Collected data.
Segment Open

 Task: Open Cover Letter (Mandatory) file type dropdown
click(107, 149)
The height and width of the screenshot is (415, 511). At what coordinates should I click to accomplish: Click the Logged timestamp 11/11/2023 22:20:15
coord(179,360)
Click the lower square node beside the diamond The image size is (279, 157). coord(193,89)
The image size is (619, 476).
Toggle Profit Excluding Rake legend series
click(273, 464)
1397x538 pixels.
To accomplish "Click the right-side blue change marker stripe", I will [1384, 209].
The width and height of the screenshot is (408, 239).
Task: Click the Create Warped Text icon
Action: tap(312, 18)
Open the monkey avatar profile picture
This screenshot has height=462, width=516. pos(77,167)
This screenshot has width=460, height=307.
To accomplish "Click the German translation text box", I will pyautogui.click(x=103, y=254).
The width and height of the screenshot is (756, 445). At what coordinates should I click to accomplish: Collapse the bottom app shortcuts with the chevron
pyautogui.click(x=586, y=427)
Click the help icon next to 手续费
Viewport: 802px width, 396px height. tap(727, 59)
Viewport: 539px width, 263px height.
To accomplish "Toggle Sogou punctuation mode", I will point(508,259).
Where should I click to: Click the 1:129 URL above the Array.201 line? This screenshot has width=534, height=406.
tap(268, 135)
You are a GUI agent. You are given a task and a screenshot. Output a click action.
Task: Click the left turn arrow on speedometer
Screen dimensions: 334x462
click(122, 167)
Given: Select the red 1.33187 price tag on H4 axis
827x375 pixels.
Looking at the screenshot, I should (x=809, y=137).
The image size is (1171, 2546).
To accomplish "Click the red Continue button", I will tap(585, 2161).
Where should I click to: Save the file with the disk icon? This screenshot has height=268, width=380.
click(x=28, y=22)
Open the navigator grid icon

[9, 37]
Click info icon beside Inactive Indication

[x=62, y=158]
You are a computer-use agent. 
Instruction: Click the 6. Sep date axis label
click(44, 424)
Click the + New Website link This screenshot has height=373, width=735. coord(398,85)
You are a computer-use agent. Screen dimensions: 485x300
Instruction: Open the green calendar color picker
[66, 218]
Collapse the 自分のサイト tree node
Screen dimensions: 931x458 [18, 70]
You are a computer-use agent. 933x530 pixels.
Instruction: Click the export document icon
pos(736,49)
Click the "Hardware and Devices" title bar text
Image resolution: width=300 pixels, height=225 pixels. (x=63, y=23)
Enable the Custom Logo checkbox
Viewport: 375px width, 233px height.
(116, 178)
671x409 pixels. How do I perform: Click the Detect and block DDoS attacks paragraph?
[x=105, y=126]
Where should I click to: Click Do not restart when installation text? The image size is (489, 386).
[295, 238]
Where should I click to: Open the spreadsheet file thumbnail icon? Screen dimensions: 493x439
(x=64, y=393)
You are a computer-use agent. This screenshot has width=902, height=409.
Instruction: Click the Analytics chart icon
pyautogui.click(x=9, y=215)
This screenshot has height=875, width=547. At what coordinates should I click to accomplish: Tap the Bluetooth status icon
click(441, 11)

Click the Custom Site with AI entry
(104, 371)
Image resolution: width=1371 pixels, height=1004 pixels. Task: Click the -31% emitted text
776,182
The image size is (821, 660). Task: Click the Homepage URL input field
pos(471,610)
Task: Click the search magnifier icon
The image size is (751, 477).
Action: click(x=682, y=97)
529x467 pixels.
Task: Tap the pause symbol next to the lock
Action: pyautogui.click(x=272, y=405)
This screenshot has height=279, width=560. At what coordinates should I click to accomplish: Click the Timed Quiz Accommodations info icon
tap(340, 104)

Segment Closed

PROBLEM DETAILS. Return all lines from the data above with "computer" in them.

WRITTEN ANSWER.
You are a computer-use agent. 
You are a computer-use agent. Screen dimensions: 485x300
You are a computer-use agent. 933x530 pixels.
You are a computer-use agent. This screenshot has width=902, height=409.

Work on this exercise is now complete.